National Grid Threat Hunt Analyst, Security Operations in Northboro, Massachusetts
National Grid is hiring a Threat Hunt Analyst for our security operations team in Northboro, MA.
Every day we deliver safe and secure energy to homes, communities, and businesses. We are there when people need us the most. We connect people to the energy they need for the lives they live. The pace of change in society and our industry is accelerating and our expertise and track record puts us in an unparalleled position to shape the sustainable future of our industry.
To be successful we must anticipate the needs of our customers, reducing the cost of energy delivery today and pioneering the flexible energy systems of tomorrow. This requires us to deliver on our promises and always look for new opportunities to grow, both ourselves and our business.
National Grid delivers gas and electricity to many millions of people across North Eastern US and Great Britain in an efficient, reliable, secure and safe manner. We protect our people, our premises, and digital systems with the objective of maintaining trust in National Grid services. Our mission is to create a world class Security team to defend critical national infrastructure in the US and the millions of customer communities that we serve.
Security Operations is a critical team responsible for the monitoring and response to Cyber threats to National Grid. Cyber Threat Hunting is at the forefront in the fight against advanced adversaries. The rate at which experienced threat actors evolve their methods of attack, far out paces the rate at which countermeasures are produced.

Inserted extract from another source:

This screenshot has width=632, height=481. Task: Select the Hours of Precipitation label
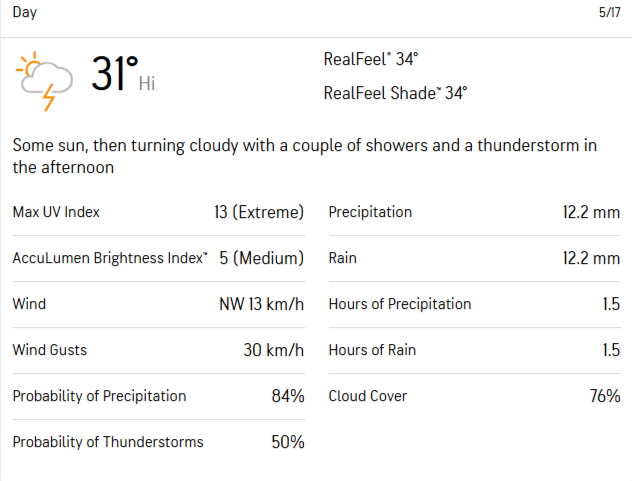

The Operational Threat Analytics team are responsible for conducting continual threat hunting across all National Grid environments. This activity is informed by intelligence, regarding the latest TTPs (Tactics, Techniques and Procedures) utilized by threat actors who are known to target the energy and utilities sectors. Furthermore, a wealth of intelligence exists within infection chains which have been thwarted by existing detection controls; the Operational Threat Analytics team are able to recreate and analyse the full infection chain to ensure there is no impact to National Grid’s core operations. The Operational Threat Analytics team work in unison with the penetration testing team, in order to test existing detection controls, in addition to highlighting and mitigating emerging attack vectors.
Prioritizing threat hunting hypotheses
Creation and dissemination of tactical, operational and strategic intelligence products, for stakeholders up to board level
Assisting other areas of the Threat Analytics team with their operational goals
Knowledge and Capabilities
Previous knowledge working as a CSIRT or intelligence analyst
Understanding of threat hunting analysis methods and methodologies
Basic knowledge of malware analysis
Understanding of offensive or defensive operations involving multiple operating systems, across traditional and cloud infrastructure
Must be pro-active, adaptable and results driven, whilst capable of interpreting and delivering on direction provided
The position requires a team player who must be able to work under pressure, manage multiple activities, using their own initiative and motivation to meet deadlines
Understanding of enterprise security controls in Active Directory / Linux environments
Ability to work on high pressure and time sensitive tasks
Working knowledge of common frameworks such as MITRE ATT&CK, Cyber Kill Chain, Diamond Model or similar
Strong writing and presentation skills; ability to convey findings and recommendations to a range of audiences
• Bachelors degree in cyber security related subject, or comparable experience
• Industry standard certifications (SANS, CREST, etc.)
• Senior management from all lines of business
• Internal Cyber Security Operations Team members
• Other Information Services Teams (Major Incident Management, Problem & Change Management)
• IT Business Partners
• Cyber Security Product Managers and Engineering
Leadership Qualities and Business skills
• To build strong relationships with security operations, product, and engineering teams, bringing skills together to develop new tools and processes
• To collaborate, motivate and inspire others - be a role model with an open-mind, seeking to hear and respect diversity of thought, empowering and trusting others to make the right decisions
• To able to influence key stakeholders and connect with different parts of the business, building a network with others across the organization
This position has a career path which provides for advancement opportunities within and across bands as you develop and evolve in the position; gaining experience, expertise and acquiring and applying technical skills. Internal candidates will be assessed and provided offers against the minimum qualifications of this role and their individual experience.
National Grid is an equal opportunity employer that values a broad diversity of talent, knowledge, experience and expertise. We foster a culture of inclusion that drives employee engagement to deliver superior performance to the communities we serve. National Grid is proud to be an affirmative action employer. We encourage minorities, women, individuals with disabilities and protected veterans to join the National Grid team.